Inconformado com seu destino de sem terra, o personagem principal, como muitos
do interior brasileiro, vive a utopia de redenção na cidade. Entretanto, esta
prosperidade não é bem vista por sua esposa Maria, por não ser um sonho
concreto, palpável. Aqui, a estética de Marcos Veronese remete ao filme “O
mundo global visto do lado de cá”, do cineasta brasileiro Sílvio Tendler, pois
o lugar (cidade) é o palco da globalização. Um pequeno agricultor vive os
preceitos da globalização porque acha que ela trará garantias de
satisfação. Ademais, tudo gira em torno
do dinheiro, que é o mediador de todas as relações na vida contemporânea.
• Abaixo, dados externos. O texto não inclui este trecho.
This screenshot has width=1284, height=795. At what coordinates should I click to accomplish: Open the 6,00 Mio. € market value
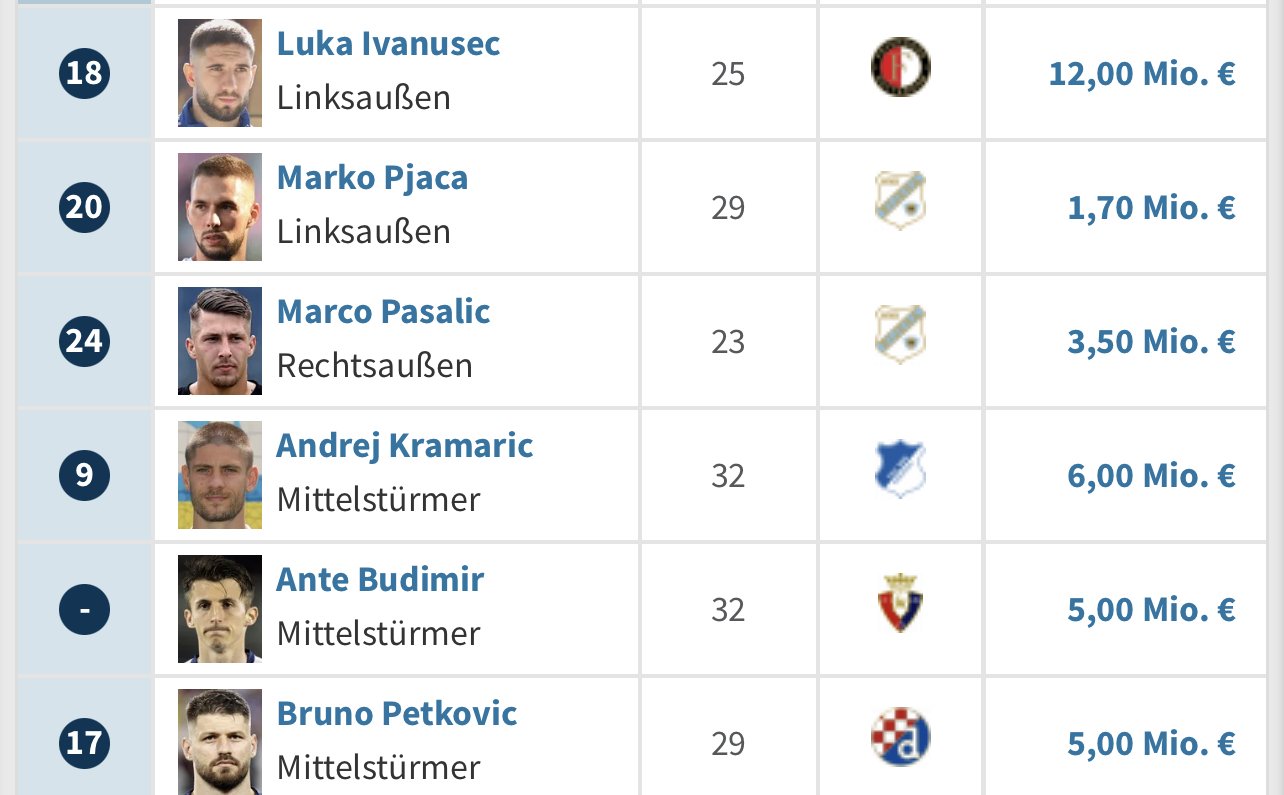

O
próprio título revela que homem pós-moderno é estressado e de pouco raciocínio,
se aproximando assim dos animais. A cidade seria um circo de feras.
Parque
Moscoso
Ao chegar à cidade, José
percebe que o sonho urbano não é tão belo. Sem dinheiro, sem comida e sem
ajuda, o imigrante passa a dormir num banco do Parque Moscoso. Neste trecho, a
maior parte das cenas são passadas no período noturno, representando uma
escuridão que turva tudo, os passos e a própria certeza da vida. Como alerta o
sociólogo polonês Bauman, “as cidades se transformam em depósitos de problemas
causados pela globalização”. Assim, nos grandes centros urbanos se encontram
novos e intensos fluxos populacionais que deliberam uma elite consumindo as
oportunidades da economia e uma base periférica, pobre, degradada e marginal, a
qual José Gonçalves pertence.
(Des)ordem social
Um enterro
inicia e finda a obra. Entretanto, ao longo do filme não se sabe quem é o
defunto, que é morto covardemente por um policial despreparado sempre disposto
a mostrar serviço e que não se importava com sentimentos e direitos alheios. Assim,
o ato demonstra a superficialidade das relações interpessoais da nossa era. “Cais dos Cães” é
repleto de personagens da vida real que “morrem para si mesmos”, sendo a morte
fuga dessa vida desigual e curta. Num estro que remete a Jean-Luc Godard, por
mostrar num teor de denúncia a verdade nua e crua, questões pertinentes são elencadas,
como metafísica, filosofia, desigualdades e a (des)ordem social do mundo.
“Cais dos
Cães” é um belo exemplo do expoente Cinema Capixaba, que desde o filme “As
Horas Vulgares” (2011), de Vitor Graize e Rodrigo de Oliveira, tem revelado
ótimas produções. No melhor estilo glauberiano, “Cais” expõe as contradições da
vida urbana
e o esvaziamento das relações sociais e as conseqüências disso, como a solidão,
a comunicação escassa e as relações interpessoais vazias ao extremo.